- **Source document**
18.  The first applicant lodged an appeal against this decision with the Regional Court of The Hague, sitting in Haarlem.

19.  On 30 October 1998 the Supreme Court quashed the Amsterdam Regional Court's decision of 26 November 1997 in the proceedings concerning parental authority and referred the case to the Amsterdam Court of Appeal (gerechtshof).

20.  The Regional Court of The Hague, sitting in Haarlem, dismissed the appeal against the refusal to grant the first applicant a residence permit. In its decision of 12 February 1999, the Regional Court held that Article 8 of the Convention did not oblige national authorities to ensure that Rachael's parents would not have to choose between leaving Rachael with her father in the Netherlands or letting her go to Brazil with her mother. Both these options were considered to be feasible. According to the Regional Court, the fact that Rachael would have to be without either her father or her mother was, strictly speaking, the result of the parents' choice to conceive a child at a time when the first applicant was not allowed to reside in the Netherlands. No further appeal lay against this decision.

21.  On 28 June 1999 a hearing took place before the Amsterdam Court of Appeal in the proceedings concerning parental authority, during which an officer of the Child Care and Protection Board told the court that the Board's report of 26 August 1997 remained pertinent and that it was in Rachael's best interests for the status quo – with Mr Hoogkamer having parental authority over her – to be maintained. In its decision of 15 July 1999 the Amsterdam Court of Appeal upheld the decision of the Amsterdam District Court of 20 February 1997 awarding parental authority over Rachael to Mr Hoogkamer. The Court of Appeal accepted that Mr Hoogkamer, supported by Rachael's grandparents, was sufficiently capable of providing Rachael with the necessary upbringing and care, and that he was indeed doing so in practice. It was of the opinion that the submissions made by the first applicant in support of her argument that Rachael's interests would be better served if parental authority were awarded to her – even if this meant Rachael living in Brazil without contact with her father and grandparents – were of insufficient weight compared to the possibilities the father had to offer and was offering. The first applicant lodged an appeal on points of law against this decision, which was dismissed by the Supreme Court on 27 October 2000.

22.  Despite having received a letter dated 8 July 1999 from the local police informing her that she had to leave the Netherlands within two weeks, the first applicant remains in the Netherlands. She works from Monday to Friday. Rachael stays with her at the weekend and with her paternal grandparents during the week. This arrangement is confirmed in a letter dated 20 March 2002 written by Rachael's grandparents to the applicants' legal representative:

“The access arrangement we have concluded with [the first applicant], the mother of our granddaughter Rachael Hoogkamer, is fully satisfactory for all parties. According to the arrangement, Rachael stays with us during the week. On Friday evening we take her to her mother and collect her again late on Sunday afternoon. No disagreement whatsoever has arisen on this point in the past years. We further confirm that the weekend visits of our granddaughter to her mother pass off in a very pleasant fashion and that she enjoys telling us about them. In other words, the close contact with her mother has a beneficial effect on our granddaughter.”

- **Exercise set**
1. Name every court that the text on the residence and parental authority proceedings mentions.
2. Render this sentence from the text on the residence and parental authority proceedings into French: "No disagreement whatsoever has arisen on this point in the past years."
3. Pick up the text on the residence and parental authority proceedings after its final sentence and write what comes next.

- **Information supplied**
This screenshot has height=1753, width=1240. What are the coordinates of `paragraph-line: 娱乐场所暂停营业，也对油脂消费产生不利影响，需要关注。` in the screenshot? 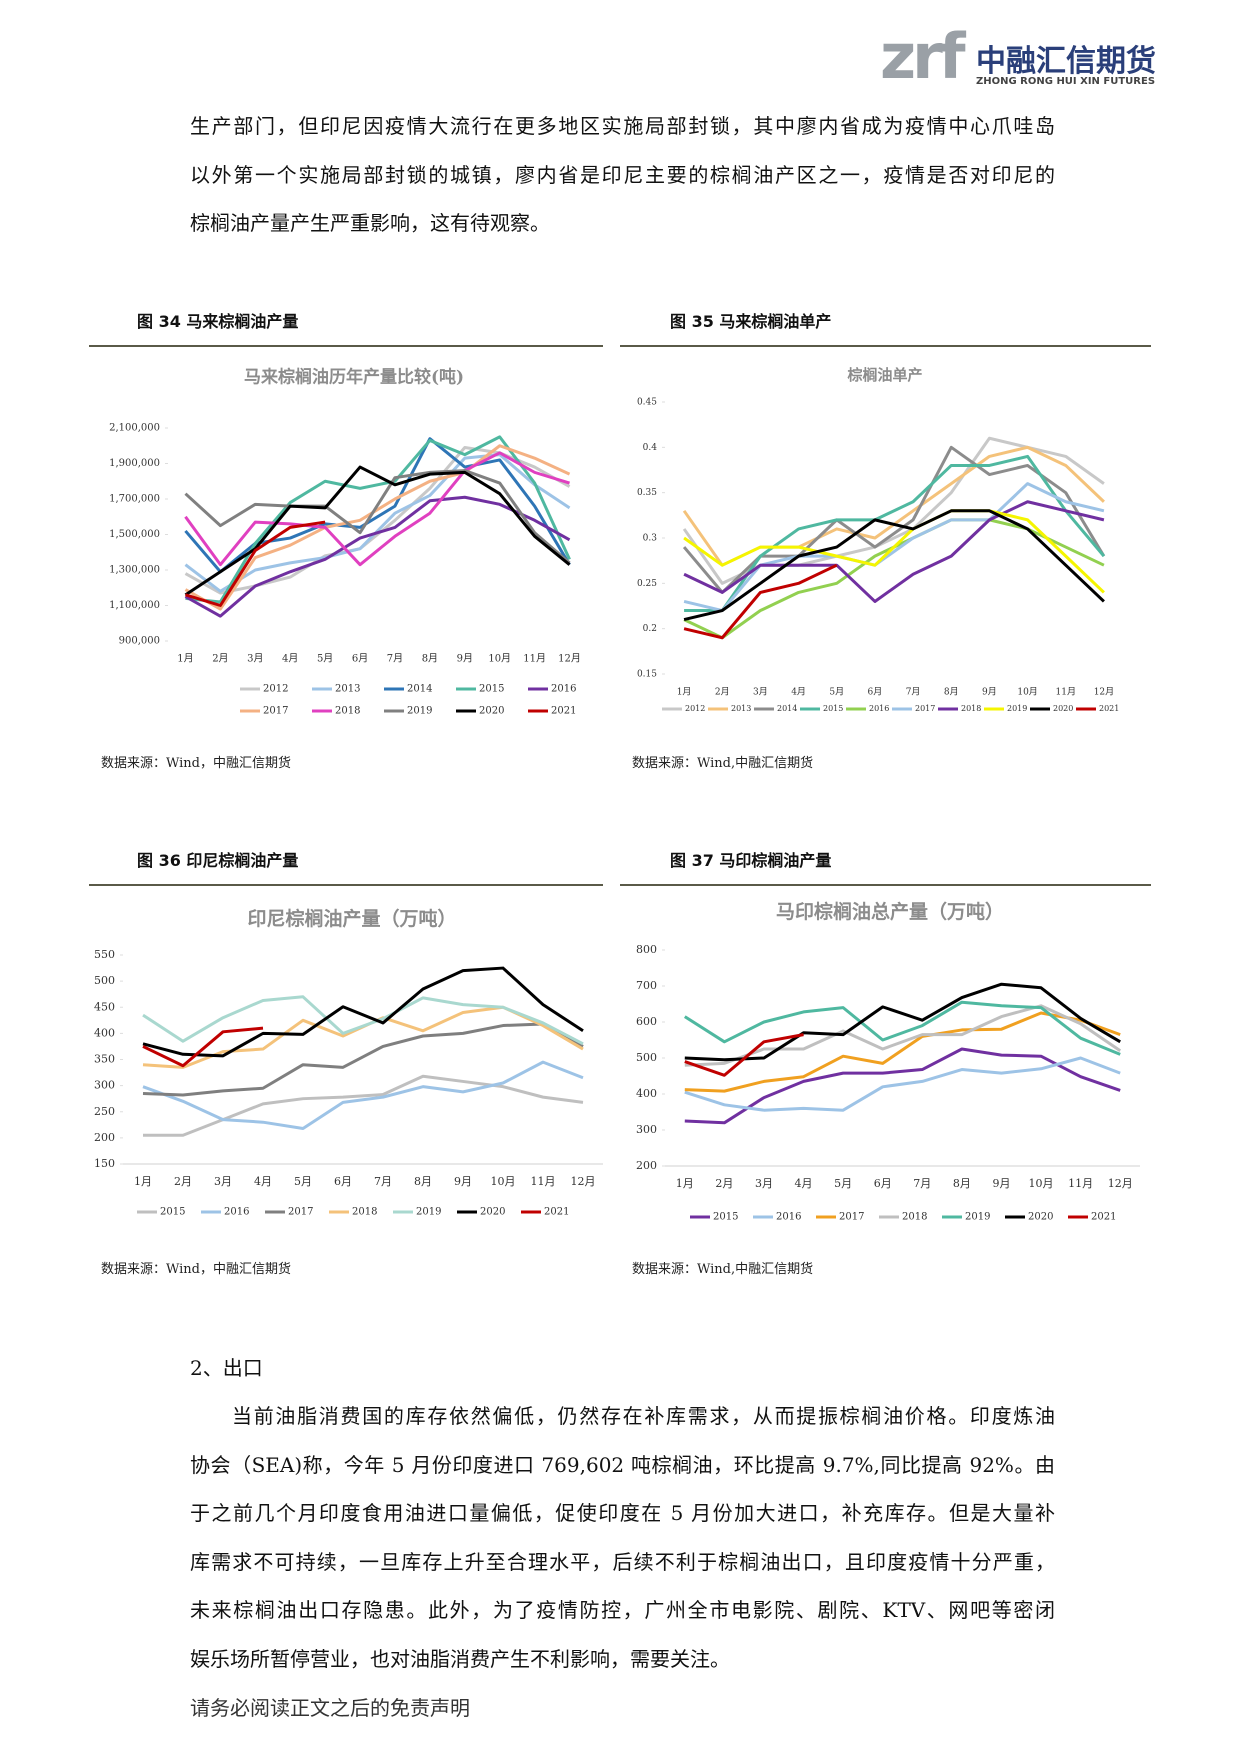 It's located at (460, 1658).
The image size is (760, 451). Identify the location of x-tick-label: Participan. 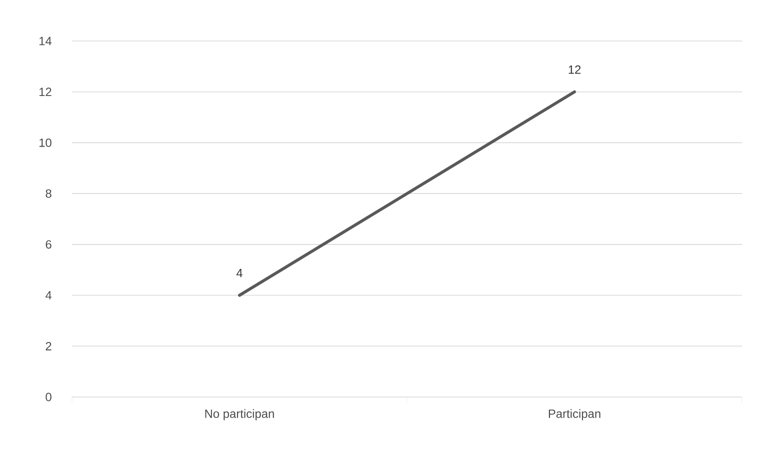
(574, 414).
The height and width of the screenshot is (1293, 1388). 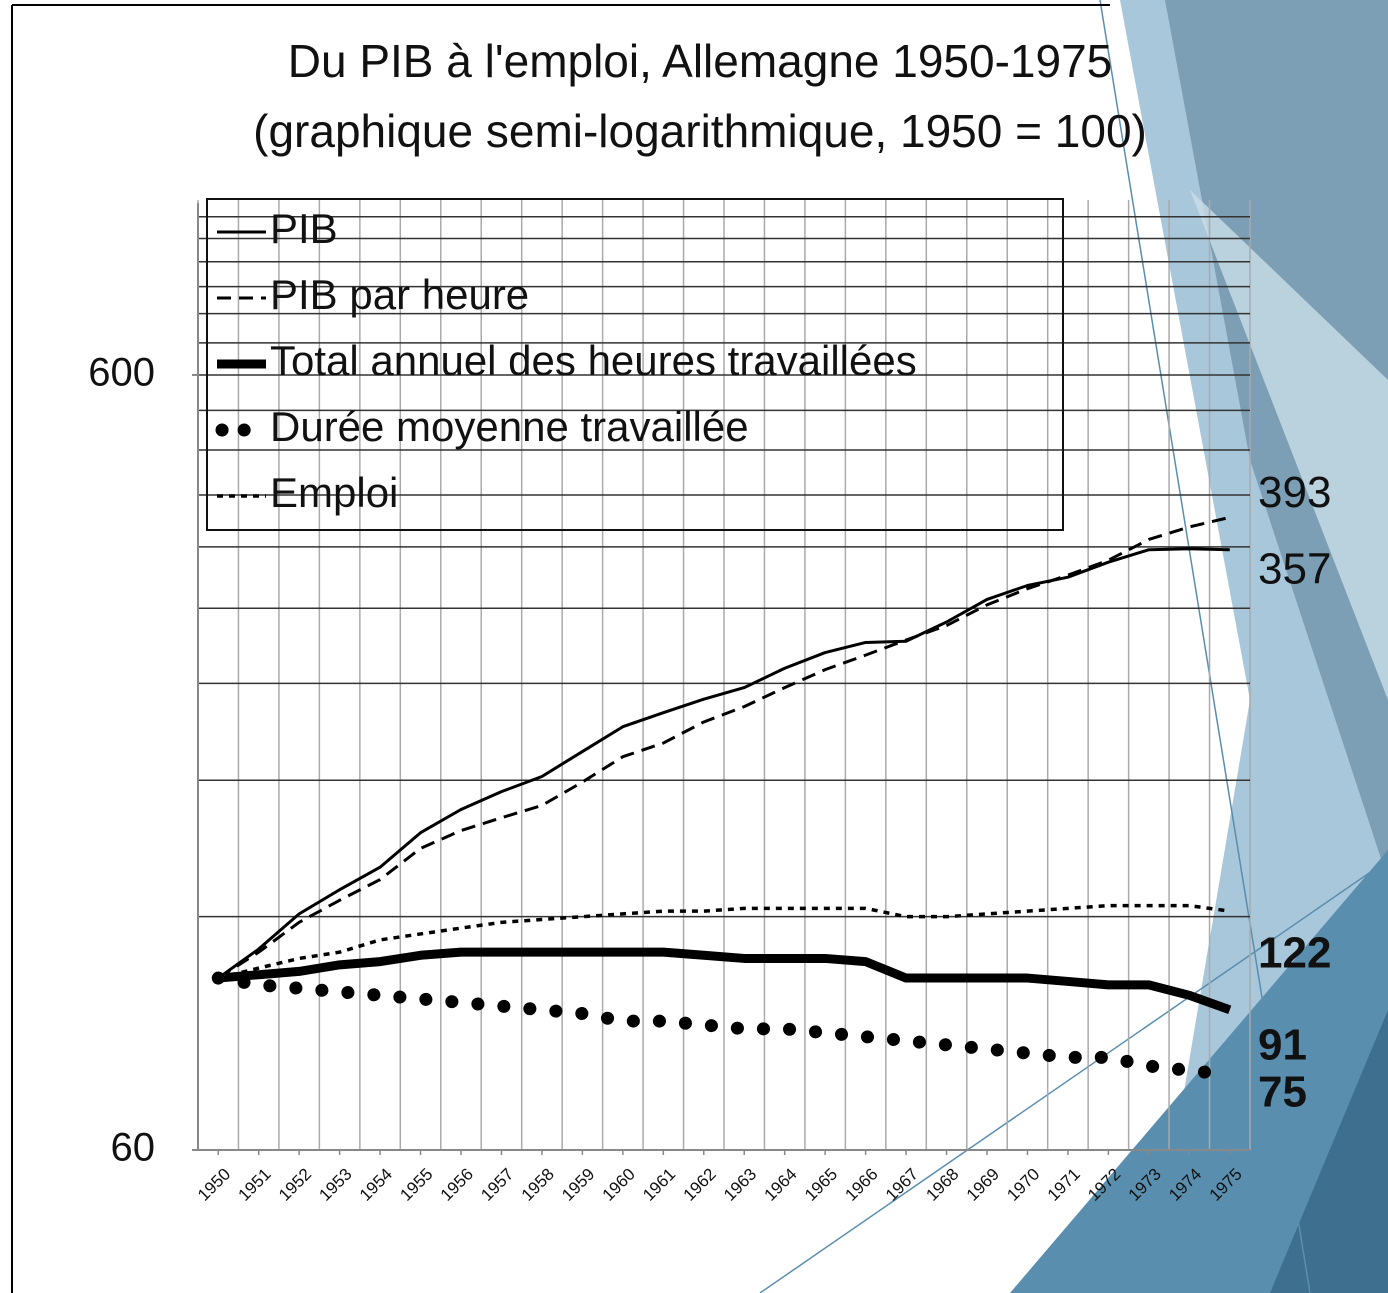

- **Task-by-task results**
1.
- Regional Court of The Hague, sitting in Haarlem
- Supreme Court
- Amsterdam Regional Court
- Amsterdam Court of Appeal
- Amsterdam District Court

2. Aucun désaccord, quel qu'il soit, n'est survenu sur ce point au cours des dernières années.

3.
23.  In January 2002 the first applicant applied for a residence permit allowing her to reside in the Netherlands with her new Dutch partner. In this application the first applicant indicated that Rachael was being brought up partly by her grandparents and partly by her new family. The application was rejected on 18 April 2002 as the first applicant was not in possession of the required temporary residence permit (machtiging tot voorlopig verblijf). The first applicant did not challenge this decision.

24.  The second son of the first applicant, Jean, has been living with his mother in the Netherlands since February 2002.


25.  Parental authority comprises the duty and the right of a parent to care for and bring up his or her child (Article 247 § 1 of the Civil Code (Burgerlijk Wetboek)). The parent invested with parental authority is the child's statutory representative (wettelijk vertegenwoordiger) and administers the child's possessions (Article 245 § 4 of the Civil Code).

26.  At the material time, the admission, residence and expulsion of aliens were regulated by the Aliens Act 1965 (Vreemdelingenwet 1965). On 1 April 2001 a new Aliens Act came into force, but this has no bearing on the present case.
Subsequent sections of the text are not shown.